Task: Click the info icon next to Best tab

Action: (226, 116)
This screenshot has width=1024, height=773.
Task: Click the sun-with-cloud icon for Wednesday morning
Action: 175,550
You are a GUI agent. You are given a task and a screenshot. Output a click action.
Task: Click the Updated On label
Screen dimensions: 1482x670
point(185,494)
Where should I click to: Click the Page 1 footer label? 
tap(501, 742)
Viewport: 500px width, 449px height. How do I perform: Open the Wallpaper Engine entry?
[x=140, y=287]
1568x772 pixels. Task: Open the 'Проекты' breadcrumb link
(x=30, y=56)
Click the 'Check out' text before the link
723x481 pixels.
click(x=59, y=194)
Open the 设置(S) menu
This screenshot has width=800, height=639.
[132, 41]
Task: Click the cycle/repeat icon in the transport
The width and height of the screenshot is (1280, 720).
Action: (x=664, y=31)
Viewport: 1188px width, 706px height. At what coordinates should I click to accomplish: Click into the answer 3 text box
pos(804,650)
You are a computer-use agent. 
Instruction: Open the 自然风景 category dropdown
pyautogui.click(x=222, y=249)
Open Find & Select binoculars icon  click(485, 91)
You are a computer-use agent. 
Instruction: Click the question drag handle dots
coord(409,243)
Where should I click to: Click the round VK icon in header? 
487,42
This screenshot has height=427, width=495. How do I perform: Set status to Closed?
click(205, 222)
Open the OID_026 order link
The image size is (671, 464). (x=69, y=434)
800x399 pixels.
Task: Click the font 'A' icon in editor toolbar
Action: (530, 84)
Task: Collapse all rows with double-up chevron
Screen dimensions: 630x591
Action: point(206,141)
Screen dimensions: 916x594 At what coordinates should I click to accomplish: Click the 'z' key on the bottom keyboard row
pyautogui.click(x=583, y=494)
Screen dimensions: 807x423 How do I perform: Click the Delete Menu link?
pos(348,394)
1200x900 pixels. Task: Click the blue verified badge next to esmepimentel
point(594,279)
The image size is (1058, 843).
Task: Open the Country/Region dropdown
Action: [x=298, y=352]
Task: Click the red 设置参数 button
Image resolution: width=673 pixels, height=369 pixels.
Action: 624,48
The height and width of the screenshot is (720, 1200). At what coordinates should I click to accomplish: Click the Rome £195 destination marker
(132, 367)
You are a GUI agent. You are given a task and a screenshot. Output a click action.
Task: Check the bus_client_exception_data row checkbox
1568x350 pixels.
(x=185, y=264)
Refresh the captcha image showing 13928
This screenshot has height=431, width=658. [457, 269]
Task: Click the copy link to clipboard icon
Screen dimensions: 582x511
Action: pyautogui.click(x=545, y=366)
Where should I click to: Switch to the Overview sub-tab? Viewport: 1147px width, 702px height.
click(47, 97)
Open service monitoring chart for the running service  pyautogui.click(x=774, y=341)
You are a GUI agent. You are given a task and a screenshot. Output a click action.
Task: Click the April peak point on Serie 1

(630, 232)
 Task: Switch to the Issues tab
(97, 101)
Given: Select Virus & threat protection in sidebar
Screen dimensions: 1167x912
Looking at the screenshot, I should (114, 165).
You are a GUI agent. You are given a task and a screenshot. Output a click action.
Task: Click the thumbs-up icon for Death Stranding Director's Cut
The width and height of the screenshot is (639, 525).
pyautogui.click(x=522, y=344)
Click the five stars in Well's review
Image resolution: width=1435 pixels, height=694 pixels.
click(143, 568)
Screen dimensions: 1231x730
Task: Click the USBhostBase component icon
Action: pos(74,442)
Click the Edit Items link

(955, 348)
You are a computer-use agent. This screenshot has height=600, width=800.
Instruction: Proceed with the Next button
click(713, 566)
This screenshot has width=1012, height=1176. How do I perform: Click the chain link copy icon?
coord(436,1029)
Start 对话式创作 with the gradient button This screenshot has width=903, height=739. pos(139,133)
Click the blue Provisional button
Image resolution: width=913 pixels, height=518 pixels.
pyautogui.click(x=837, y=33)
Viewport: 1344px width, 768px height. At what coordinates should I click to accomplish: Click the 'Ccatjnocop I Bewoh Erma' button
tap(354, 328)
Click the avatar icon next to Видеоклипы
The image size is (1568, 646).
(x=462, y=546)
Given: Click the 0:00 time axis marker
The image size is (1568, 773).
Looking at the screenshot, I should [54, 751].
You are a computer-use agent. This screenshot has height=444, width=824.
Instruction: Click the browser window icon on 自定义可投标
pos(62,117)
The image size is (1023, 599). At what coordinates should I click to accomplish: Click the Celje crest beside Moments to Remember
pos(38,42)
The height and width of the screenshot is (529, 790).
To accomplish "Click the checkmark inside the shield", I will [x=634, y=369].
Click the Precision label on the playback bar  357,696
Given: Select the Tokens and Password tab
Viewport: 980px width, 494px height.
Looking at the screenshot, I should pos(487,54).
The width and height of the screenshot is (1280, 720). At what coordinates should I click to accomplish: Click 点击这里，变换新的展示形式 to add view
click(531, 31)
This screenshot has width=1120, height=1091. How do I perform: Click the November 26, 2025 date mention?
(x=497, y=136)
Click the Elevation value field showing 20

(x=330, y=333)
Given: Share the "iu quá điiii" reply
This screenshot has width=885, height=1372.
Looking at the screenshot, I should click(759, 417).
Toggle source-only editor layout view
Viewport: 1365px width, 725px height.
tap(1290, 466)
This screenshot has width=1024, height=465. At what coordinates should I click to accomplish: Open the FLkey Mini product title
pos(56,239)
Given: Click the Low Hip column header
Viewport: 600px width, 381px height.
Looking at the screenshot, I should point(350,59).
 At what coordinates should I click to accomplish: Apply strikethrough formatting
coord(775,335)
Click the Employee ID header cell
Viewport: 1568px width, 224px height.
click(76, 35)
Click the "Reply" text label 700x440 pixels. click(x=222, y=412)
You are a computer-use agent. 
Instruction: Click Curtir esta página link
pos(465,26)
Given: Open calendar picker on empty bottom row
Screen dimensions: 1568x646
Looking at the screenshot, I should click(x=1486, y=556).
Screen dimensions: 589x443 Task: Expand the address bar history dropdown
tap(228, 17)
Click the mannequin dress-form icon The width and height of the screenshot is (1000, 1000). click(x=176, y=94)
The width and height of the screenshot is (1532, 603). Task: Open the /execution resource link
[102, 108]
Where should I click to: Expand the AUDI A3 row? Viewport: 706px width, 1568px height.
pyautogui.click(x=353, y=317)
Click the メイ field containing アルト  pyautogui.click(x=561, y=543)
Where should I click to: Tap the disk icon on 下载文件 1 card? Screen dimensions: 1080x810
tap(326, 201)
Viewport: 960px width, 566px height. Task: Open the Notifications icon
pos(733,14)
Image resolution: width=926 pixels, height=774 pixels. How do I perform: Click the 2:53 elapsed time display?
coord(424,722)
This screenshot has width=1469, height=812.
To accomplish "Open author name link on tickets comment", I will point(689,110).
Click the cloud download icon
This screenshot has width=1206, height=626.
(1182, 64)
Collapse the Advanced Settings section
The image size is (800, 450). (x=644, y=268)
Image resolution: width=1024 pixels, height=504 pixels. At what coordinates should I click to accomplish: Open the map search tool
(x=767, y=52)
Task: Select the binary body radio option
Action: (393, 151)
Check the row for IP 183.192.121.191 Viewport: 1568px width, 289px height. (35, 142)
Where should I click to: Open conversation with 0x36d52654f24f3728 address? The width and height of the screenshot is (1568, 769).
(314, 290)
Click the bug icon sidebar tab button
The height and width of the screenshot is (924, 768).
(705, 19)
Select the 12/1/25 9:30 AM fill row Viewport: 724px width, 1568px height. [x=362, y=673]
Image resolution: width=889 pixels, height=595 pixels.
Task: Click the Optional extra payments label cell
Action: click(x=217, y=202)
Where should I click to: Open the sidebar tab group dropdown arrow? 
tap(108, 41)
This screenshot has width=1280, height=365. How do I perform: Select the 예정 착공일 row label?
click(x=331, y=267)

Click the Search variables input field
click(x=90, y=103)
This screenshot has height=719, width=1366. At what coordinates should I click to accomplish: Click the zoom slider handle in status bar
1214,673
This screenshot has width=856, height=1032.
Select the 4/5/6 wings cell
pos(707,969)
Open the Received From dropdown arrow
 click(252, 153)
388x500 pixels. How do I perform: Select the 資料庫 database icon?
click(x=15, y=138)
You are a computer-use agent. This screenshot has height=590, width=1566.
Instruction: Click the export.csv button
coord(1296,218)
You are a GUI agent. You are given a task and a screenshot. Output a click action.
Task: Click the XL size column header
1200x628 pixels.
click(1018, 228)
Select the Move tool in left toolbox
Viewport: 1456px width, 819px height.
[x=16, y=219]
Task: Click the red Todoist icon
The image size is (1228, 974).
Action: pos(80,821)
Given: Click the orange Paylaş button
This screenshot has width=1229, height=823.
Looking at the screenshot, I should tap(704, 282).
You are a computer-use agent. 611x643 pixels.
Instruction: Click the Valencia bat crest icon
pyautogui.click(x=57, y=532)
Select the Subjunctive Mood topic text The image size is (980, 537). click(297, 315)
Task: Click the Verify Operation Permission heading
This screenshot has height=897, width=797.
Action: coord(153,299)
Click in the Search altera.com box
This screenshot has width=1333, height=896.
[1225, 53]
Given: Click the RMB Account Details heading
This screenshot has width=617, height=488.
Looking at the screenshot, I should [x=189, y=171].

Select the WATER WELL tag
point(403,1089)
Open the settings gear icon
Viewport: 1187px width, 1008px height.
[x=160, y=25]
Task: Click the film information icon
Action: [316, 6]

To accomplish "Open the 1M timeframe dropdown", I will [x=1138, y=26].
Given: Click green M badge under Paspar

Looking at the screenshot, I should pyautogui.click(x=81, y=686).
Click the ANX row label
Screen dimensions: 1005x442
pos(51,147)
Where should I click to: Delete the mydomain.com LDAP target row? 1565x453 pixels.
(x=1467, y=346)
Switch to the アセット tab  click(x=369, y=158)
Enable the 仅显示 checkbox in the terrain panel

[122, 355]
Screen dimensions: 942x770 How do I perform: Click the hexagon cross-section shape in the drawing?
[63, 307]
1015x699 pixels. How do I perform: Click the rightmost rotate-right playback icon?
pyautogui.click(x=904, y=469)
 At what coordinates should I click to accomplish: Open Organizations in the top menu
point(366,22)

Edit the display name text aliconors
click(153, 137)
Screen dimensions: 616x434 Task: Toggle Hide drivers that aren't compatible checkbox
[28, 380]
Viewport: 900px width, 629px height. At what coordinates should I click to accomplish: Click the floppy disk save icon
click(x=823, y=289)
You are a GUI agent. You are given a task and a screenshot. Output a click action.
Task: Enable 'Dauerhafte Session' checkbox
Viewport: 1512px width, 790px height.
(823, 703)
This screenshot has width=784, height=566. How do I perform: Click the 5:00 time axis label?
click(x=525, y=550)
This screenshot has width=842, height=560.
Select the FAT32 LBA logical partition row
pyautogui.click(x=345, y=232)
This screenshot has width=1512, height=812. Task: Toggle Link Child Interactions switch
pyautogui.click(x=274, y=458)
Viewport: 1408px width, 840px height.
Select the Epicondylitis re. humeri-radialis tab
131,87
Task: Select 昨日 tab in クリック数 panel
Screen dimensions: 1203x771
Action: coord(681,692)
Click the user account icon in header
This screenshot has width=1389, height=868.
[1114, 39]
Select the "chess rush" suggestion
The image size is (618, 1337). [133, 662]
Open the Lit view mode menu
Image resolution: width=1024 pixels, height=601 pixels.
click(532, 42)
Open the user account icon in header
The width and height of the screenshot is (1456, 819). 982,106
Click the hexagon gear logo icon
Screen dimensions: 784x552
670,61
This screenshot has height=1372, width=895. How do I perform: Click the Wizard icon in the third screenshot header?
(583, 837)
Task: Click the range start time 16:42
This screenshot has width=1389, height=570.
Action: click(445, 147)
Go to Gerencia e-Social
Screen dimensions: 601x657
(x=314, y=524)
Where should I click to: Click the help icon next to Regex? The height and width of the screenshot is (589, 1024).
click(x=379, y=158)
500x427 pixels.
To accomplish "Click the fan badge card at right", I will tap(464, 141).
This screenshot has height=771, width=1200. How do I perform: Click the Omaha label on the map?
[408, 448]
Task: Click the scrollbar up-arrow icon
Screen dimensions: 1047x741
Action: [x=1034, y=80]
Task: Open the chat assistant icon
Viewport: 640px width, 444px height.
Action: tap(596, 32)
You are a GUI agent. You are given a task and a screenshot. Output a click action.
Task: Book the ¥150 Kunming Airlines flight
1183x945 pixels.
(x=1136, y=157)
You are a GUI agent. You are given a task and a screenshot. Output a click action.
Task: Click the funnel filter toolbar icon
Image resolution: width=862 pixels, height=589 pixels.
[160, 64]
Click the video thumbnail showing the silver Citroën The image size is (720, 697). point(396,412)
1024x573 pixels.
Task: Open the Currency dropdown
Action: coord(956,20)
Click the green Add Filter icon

────────────────────────────────────────

**Activity**
Search the entries for the word "gear". Copy each line where it appears.

**Solved problem**
Open the settings gear icon
Click the hexagon gear logo icon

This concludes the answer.